Folha de S. Paulo


A autoajuda me autoprejudica

A filosofia oriental que valoriza o silêncio e a quietude não tem, para mim, nada de exótico, uma vez que foi nesse ambiente cultural que cresci. Creio que minha avó era a única budista mahayana de São Martinho de Coura. Na verdade, ela não sabia que o era, mas evidentemente partilhava aqueles valores. As frases que mais ouvi na infância foram "Está sossegado um minuto, por amor de Deus" e "Ó, Ricardo, cala-te". Está ali o amor pelo silêncio e o elogio da quietude com uma intensidade da qual a maior parte dos gurus não é capaz.
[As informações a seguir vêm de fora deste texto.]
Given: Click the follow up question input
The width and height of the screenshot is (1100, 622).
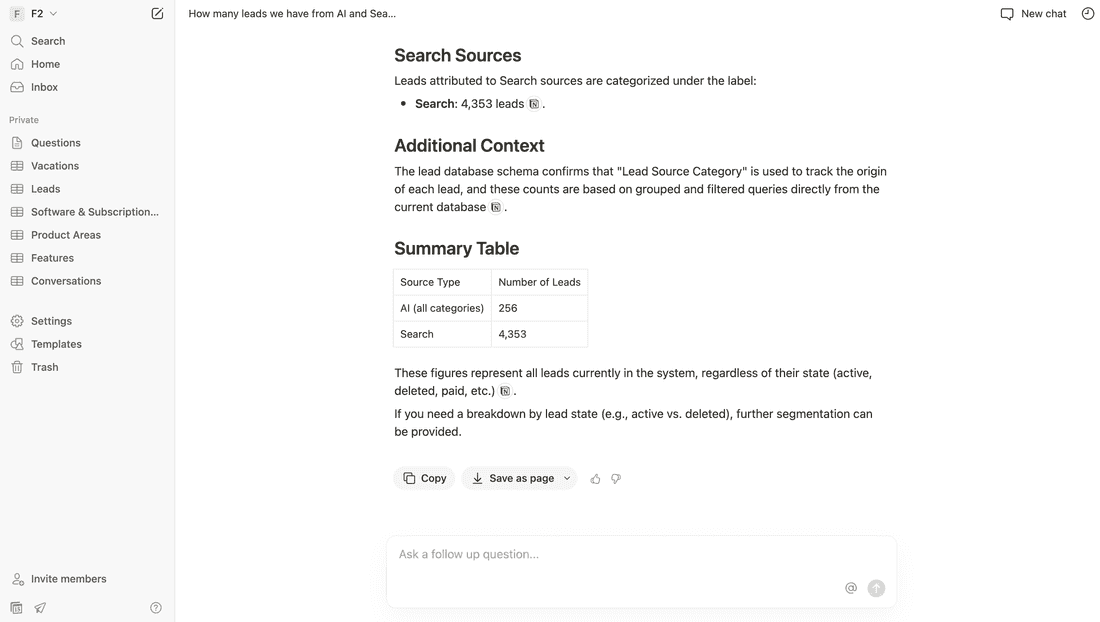Looking at the screenshot, I should point(620,555).
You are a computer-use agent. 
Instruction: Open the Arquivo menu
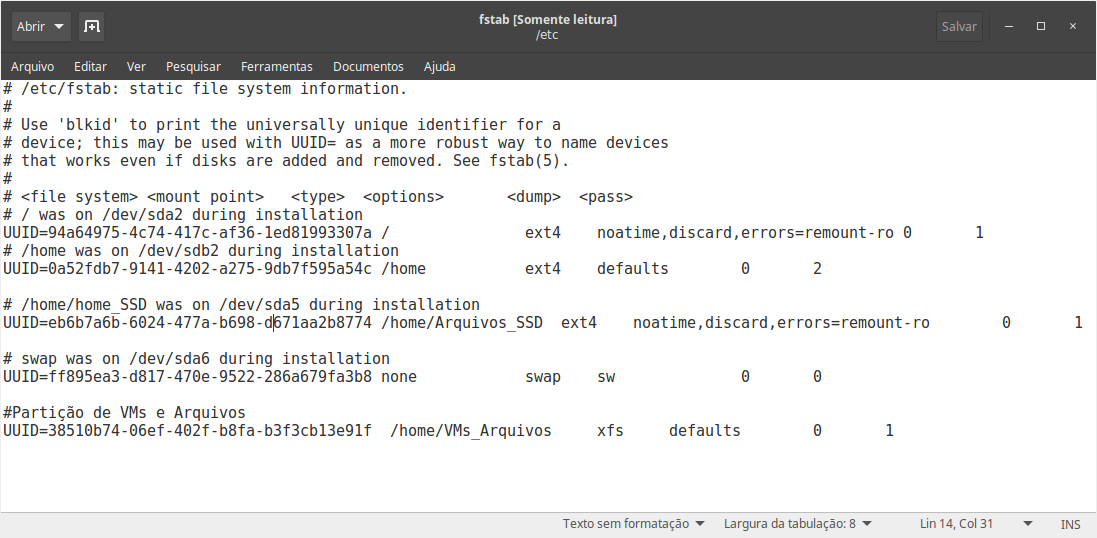[32, 66]
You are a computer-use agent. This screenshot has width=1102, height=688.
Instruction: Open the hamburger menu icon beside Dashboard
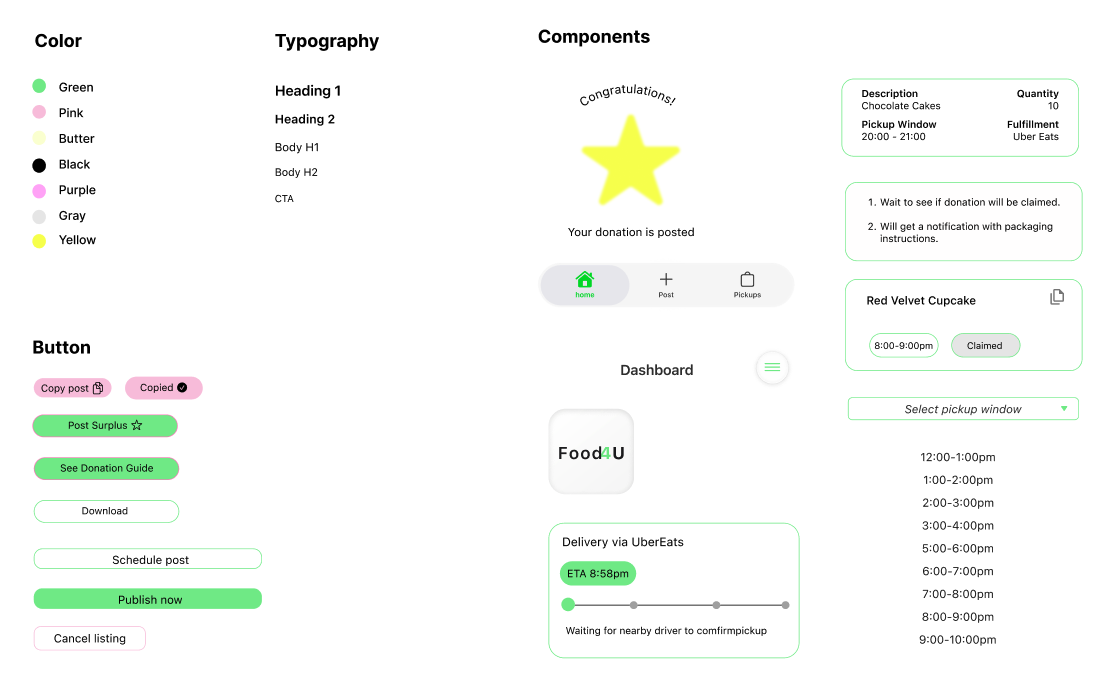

Mas creio que a razão pela qual minha avó foi a pessoa mais importante da minha vida é esta: ela era uma espécie de reverso dos livros de autoajuda. Em vez de "ama-te", propunha: "sê impiedoso contigo". Não com essas palavras. Tinha a segunda série e não era dada a máximas. Mas foi a dureza dela que me ensinou uma coisa preciosa que, provavelmente, horroriza todos os profissionais da saúde mental: desvalorizar os meus sentimentos. Primeiro, por serem sentimentos; segundo, por serem meus. Primeiro, porque a maior parte dos sentimentos goza de um prestígio que não merece; segundo, porque a minha importância é bastante relativa.

Luiza Pannunzio/Folhapress
Ilustração Ricardo Araújo Pereira de 19.mai.2017

Esse estratagema emocional afeiçoou-se muito bem ao meu caráter. Um dia hei-de escrever um elogio do recalcamento, cuja má reputação não compreendo. Não consegui muito na vida, mas devo tudo o que obtive a uma autoestima baixa. Quem se tem em pouca conta esforça-se mais, desconfia de si mesmo, não perde de vista a sua insignificância. O melhor modo de não sermos ridículos é mantermos presente que somos ridículos.

Normalmente, é nesta altura da conversa que sou acusado de insensibilidade. O que se passa é o contrário, acho eu. Acontece que não sou suficientemente insensível para aceitar os conselhos que costumam vir escritos nos livros de autoajuda. Acho a ordem "ama-te" grotesca. Estou convencido de que isto do amor não se decreta. Desse ponto de vista, as sugestões "ama o sr. Teixeira da papelaria" e "ama-te" parecem-me igualmente absurdas. Mesmo que uma pessoa tenha razões para se amar, creio que a boa educação ditaria que procurasse contrariar esse impulso sórdido.

Todas as cartas de amor são ridículas, já se sabe. As mais ridículas de todas são as que eu escreveria para mim mesmo, se minha avó não me tivesse dotado dessa característica tão higiênica, decente e fundamental num mundo civilizado: a vergonha.